In recent years, the trend of dyeing armpit hair has emerged as a bold statement of beauty, self-expression, and defiance against conventional norms in Europe and America. This modern beauty practice, which might seem unusual at first glance, reflects deeper cultural shifts and personal motivations.

Historically, armpit hair has been a symbol of natural beauty and personal grooming standards. In many Western cultures, its removal was considered a norm for women, driven by beauty standards that prioritized smooth, hairless skin.

The early 20th century saw the rise of hair removal trends, largely influenced by advertisements and media that idealized hairless bodies. This era established the norm of removing body hair as a beauty standard for women.

The early 2000s began to see a shift towards more diverse beauty standards. With the rise of the body positivity movement and a push for greater acceptance of natural bodies, the idea of embracing body hair gained traction.

By the 2010s, dyeing armpit hair became a popular trend, particularly among younger generations. It represented a form of rebellion against traditional beauty norms and an embrace of personal expression.

For many, this trend is a way to reclaim their bodies from societal expectations. It signifies empowerment through defiance of conventional beauty standards and the celebration of individuality.

The body positivity movement, which promotes self-love and acceptance of natural bodies, has played a significant role in the rise of armpit hair dyeing. This movement encourages people to embrace their bodies as they are and to express themselves freely.

The trend also intersects with discussions about gender fluidity and non-binary identities. Dyeing armpit hair can be a way to challenge traditional gender norms and express a spectrum of gender identities.

By choosing to dye armpit hair, individuals are making a statement against mainstream beauty ideals. It’s an act of rebellion that challenges norms about what is considered attractive or acceptable.

Publicly displaying dyed armpit hair can be a form of activism, raising awareness about body hair politics and encouraging conversations about body autonomy and beauty standards.

People choose between temporary dyes (like hair chalk or spray) and permanent dyes (such as semi-permanent hair color). Temporary dyes are often used for short-term changes or experimentation, while permanent dyes offer a more lasting commitment.

While some people opt for DIY methods at home using hair dye kits, others prefer professional salons for more elaborate designs. 

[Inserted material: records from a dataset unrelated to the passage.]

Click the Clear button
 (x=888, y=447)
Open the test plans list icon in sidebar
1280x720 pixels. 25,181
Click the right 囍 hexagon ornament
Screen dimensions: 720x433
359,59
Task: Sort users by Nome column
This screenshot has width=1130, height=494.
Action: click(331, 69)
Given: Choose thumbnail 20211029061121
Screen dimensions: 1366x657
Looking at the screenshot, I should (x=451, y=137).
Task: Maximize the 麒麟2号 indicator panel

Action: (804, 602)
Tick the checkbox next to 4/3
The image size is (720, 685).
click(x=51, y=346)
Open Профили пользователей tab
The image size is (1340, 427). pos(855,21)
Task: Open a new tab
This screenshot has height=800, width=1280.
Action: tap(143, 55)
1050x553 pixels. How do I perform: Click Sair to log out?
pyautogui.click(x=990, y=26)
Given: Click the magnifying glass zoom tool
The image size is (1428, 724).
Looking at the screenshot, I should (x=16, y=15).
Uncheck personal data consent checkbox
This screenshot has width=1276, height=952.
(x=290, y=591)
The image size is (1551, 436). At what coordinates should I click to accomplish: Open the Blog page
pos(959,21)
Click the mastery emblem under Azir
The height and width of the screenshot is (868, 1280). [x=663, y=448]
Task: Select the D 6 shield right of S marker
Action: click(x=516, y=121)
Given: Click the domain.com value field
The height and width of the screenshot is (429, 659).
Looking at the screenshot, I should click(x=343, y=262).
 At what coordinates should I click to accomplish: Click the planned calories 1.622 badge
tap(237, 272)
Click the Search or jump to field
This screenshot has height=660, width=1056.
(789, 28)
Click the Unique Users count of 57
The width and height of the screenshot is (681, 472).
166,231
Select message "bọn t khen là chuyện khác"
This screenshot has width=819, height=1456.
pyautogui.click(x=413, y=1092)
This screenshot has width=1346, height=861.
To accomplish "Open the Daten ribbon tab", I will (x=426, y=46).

Bright, neon colors are popular choices for armpit hair dyeing. Colors like pink, blue, green, and purple are frequently chosen for their eye-catching appeal.

Social media platforms play a significant role in the popularity of this trend. Influencers and celebrities who showcase dyed armpit hair contribute to its mainstream acceptance and inspire others to explore the trend.

Social media platforms play a significant role in the popularity of this trend. Influencers and celebrities who showcase dyed armpit hair contribute to its mainstream acceptance and inspire others to explore the trend.

For many, dyeing armpit hair boosts self-esteem and confidence. It allows individuals to take ownership of their bodies and express themselves in ways that feel authentic and liberating.

Despite growing acceptance, there remains a stigma associated with visible body hair. People who choose to dye their armpit hair might face judgment or criticism from those who adhere to traditional beauty standards.

The trend of dyeing armpit hair may continue to evolve as beauty standards shift. While it is a current trend, it reflects broader societal changes towards body positivity and individual expression. The success of the armpit hair dyeing trend may pave the way for other unconventional beauty practices. It demonstrates that beauty standards are fluid and that there is room for diverse expressions of self.